Lactoferrin has a long history as an antiviral chelating agent. It works directly or indirectly on the viral molecules and is available at the market for several health purposes. Currently, 142 clinical trials include LF (Campione et al., 2020a). The observed antiviral action of LF can be, at least in part, attributed to an efficient competition between ACE2 and LF for the binding to the SARS-CoV-2 spike protein (Miotto et al., 2020). It seems that SARS-CoV-2 uses a dual hit strategy, with its spike protein being able to interact with sialic acid and ACE2 receptors on the cell’s surface (Milanetti et al., 2020). This mechanism, where the first step concentrates the viral particles on the cell surface thereby facilitating the virus localization in the vicinity of the ACE2, may have explained the high infectivity potential of SARS-CoV-2 (Elrashdy, Redwan & Uversky, 2020b; Uversky et al., 2020b). This hypothesis is supported by the Hu et al. (2021) reporting model of heparin docking to bLF (Hu et al., 2021). LF binds to cell surface HSPGs, which blocks the interaction between SARS-CoV-2 and HSPGs and subsequent viral attachment to host cells. LF can successfully oppose infectivity by binding to HS-PG and SIA-PG, or by direct binding to the spike protein (see Fig. 3). Furthermore, there are also multiple mechanisms by which LF might affect the antiviral immune response.

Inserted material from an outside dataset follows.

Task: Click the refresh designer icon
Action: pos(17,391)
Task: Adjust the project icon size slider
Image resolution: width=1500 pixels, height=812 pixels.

There are thousands of suggestions for combination treatments of COVID-19. Given its limited cost, lack of adverse effects, and wide availability, LF could be an effective and rapidly deployable option for both prophylaxis and the management of COVID-19 (Mirabelli et al., 2020).

Funding Statement

The Deputyship for Research & Innovation, Ministry of Education in Saudi Arabia funded this research work through the project number (838). The funders had no role in study design, data collection and analysis, decision to publish, or preparation of the manuscript.